PiRNA-14633 underexpression as an independent prognostic marker in non-small cell lung cancer.

Abstract

e21223 Background: To determine the expression and function of piRNA-14633 in non-small cell lung cancer (NSCLC) samples were taken from cancer lesions (n = 30) and adjacent normal tissue (n = 30) in NSCLC patients. Methods: piRNA-14633 expression was determined by real-time reverse transcriptase polymerase chain reaction (RT-PCR). The effect of piRNA-14633 overexpression was examined in vitro utilizing a human NSCLC cell line H1650 stably transfected with a recombinant lentivirus and compared to empty vector-transfected controls. piRNA-14633 overexpression was verified by RT-PCR. The expression of proteins involved in cell cycle regulation (CDK4) and apoptosis (Bcl-6) and cell migration (MMP-9) in cells was analyzed by Western blot. The effect of piRNA-14633 overexpression on cell viability and proliferation was assessed by an MTT assay cells. Flow cytometric analyses were used to evaluate the effect of piRNA-14633 expression on cell cycle distribution and apoptosis. The migration and invasion potential of piRNA-14633 cells was examined by plating cells in Matrigel-coated chambers.

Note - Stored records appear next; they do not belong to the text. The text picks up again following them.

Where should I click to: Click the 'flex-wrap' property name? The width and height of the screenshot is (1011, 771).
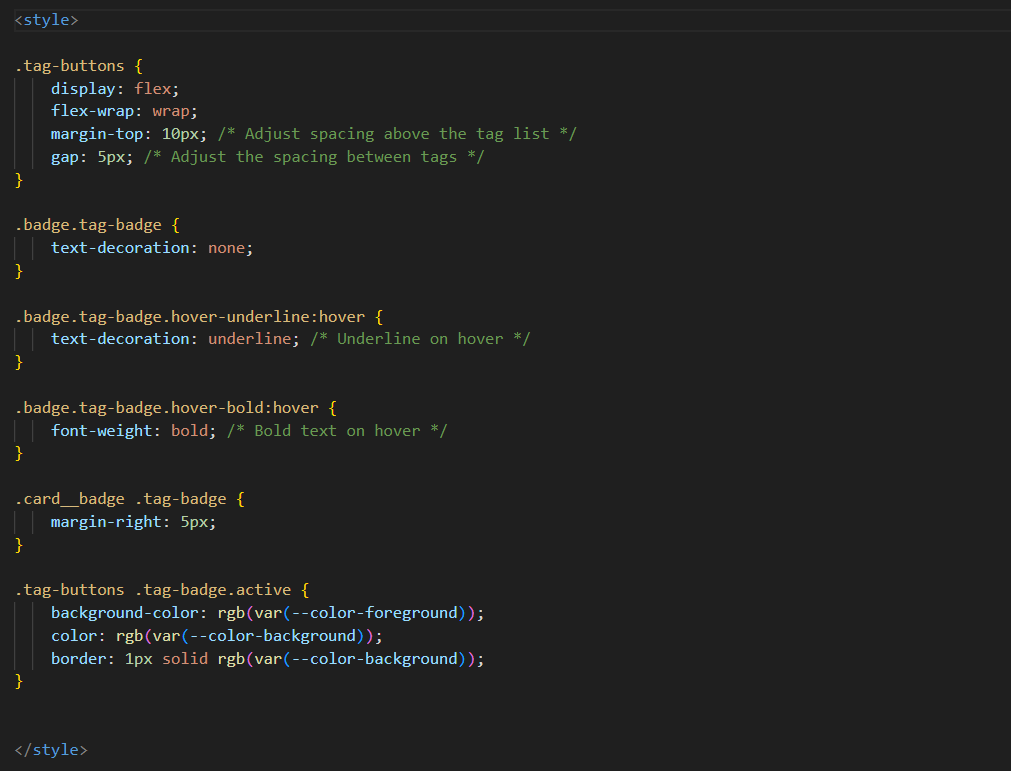(97, 111)
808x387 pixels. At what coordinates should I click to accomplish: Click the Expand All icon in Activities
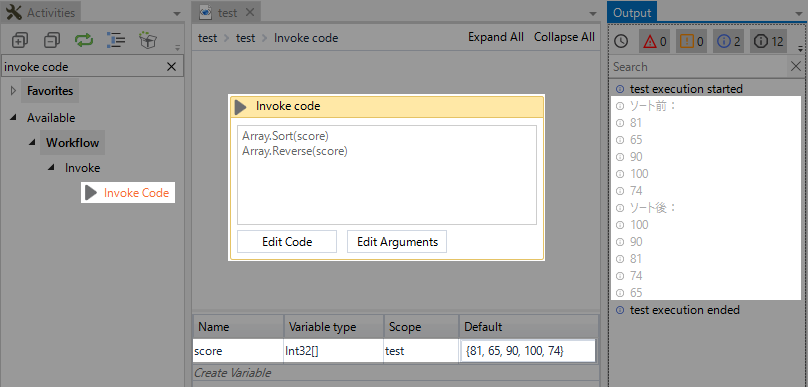20,40
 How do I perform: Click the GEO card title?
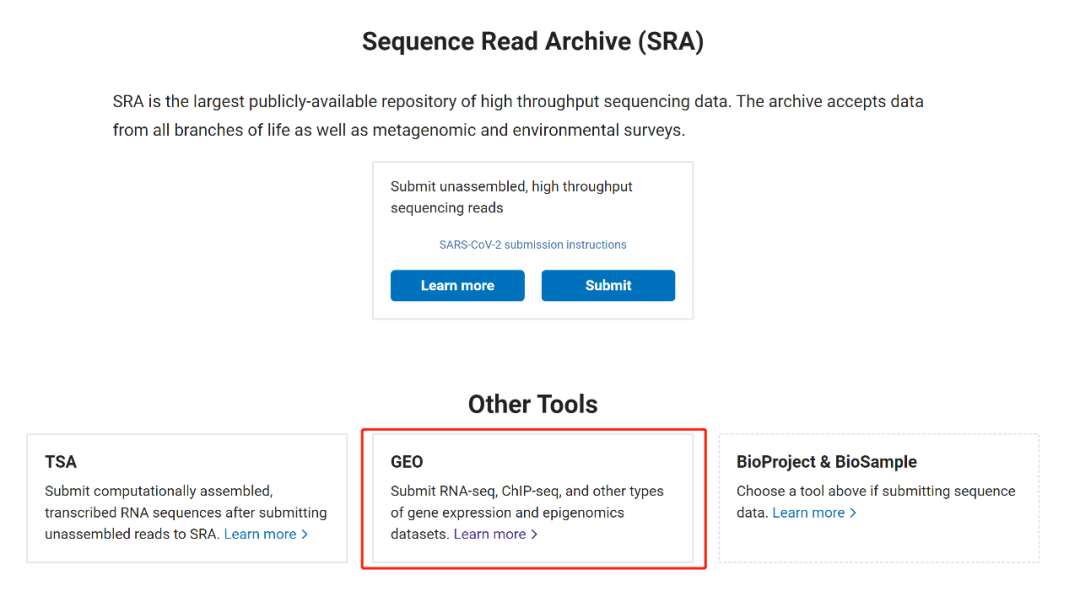[407, 462]
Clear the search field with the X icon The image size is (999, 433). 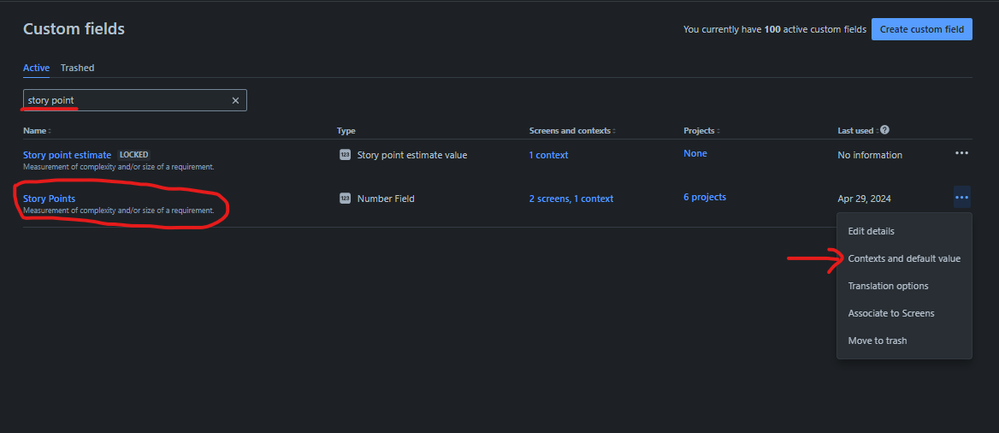[x=235, y=101]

Results: The level of piRNA-14633 expression was found to be significantly lower in NSCLC tissue than normal tissues (P < 0.05). Decreased expression of piRNA-14633 was significantly correlated with lymph node metastasis, clinical stage, and histological grade of patients with NSCLC (P < 0.05). Meanwhile, loss of piRNA-14633 expression correlated significantly with poor overall survival time by Kaplan-Meier analysis (P < 0.05). The result of biological function shown that H1650 cell-transfected piRNA-14633 had a lower survival fraction, higher percentage of the G0/G1 phases, higher cell apoptosis, significant decrease in migration and invasion, and lower CDK4, Bcl-6, and MMP-9 expression compared with H1650 cell without piRNA-14633 (P < 0.05). Conclusions: Reduced piRNA-14633 expression is associated with increased disease severity, suggesting it is a negative regulator of NSCLC and can serve as a prognostic indicator.